Este distintivo, concedido por ADEAC —Asociación de Educación Ambiental y del Consumidor— dentro del programa internacional Bandera Azul, sitúa un año más al Club entre los puertos deportivos reconocidos por cumplir con los exigentes criterios del programa.
Para el Club Náutico Santa Pola, revalidar la Bandera Azul supone una gran satisfacción, pero también una responsabilidad. Este galardón reconoce el trabajo que se realiza durante todo el año para mantener unas instalaciones náuticas respetuosas con el medio ambiente, fomentar buenas prácticas entre socios, usuarios y navegantes, y avanzar hacia un modelo de puerto cada vez más sostenible.
La Bandera Azul valora aspectos como la información y educación ambiental, la gestión ambiental de las instalaciones, la seguridad, los servicios ofrecidos y la mejora continua.
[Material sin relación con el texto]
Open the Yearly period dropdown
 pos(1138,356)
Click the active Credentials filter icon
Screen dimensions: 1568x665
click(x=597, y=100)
En este sentido, el Club continúa impulsando acciones vinculadas a la protección del medio marino, la correcta gestión de residuos, la sensibilización ambiental y la promoción de una navegación responsable.
Además, la edición 2026 tiene una especial relevancia para Santa Pola, que ha sido reconocida por ADEAC con una Mención Especial en Educación Ambiental, reforzando el compromiso del municipio con la sostenibilidad, el cuidado del litoral y la protección del entorno natural.
Desde el Club Náutico Santa Pola queremos agradecer la implicación de todas las personas que forman parte de esta comunidad: socios, usuarios, deportistas, escuelas, personal del Club, marinería, equipo técnico y colaboradores.
La Bandera Azul 2026 es un reconocimiento colectivo, fruto del trabajo diario y del compromiso compartido por cuidar nuestro puerto, nuestras instalaciones y el entorno marino que nos rodea.
El Club continuará trabajando para seguir mejorando sus servicios, reforzar sus programas de sensibilización ambiental y fomentar una actividad náutica cada vez más segura, responsable y sostenible.
Porque cuidar el mar no es solo una obligación: es parte de nuestra identidad.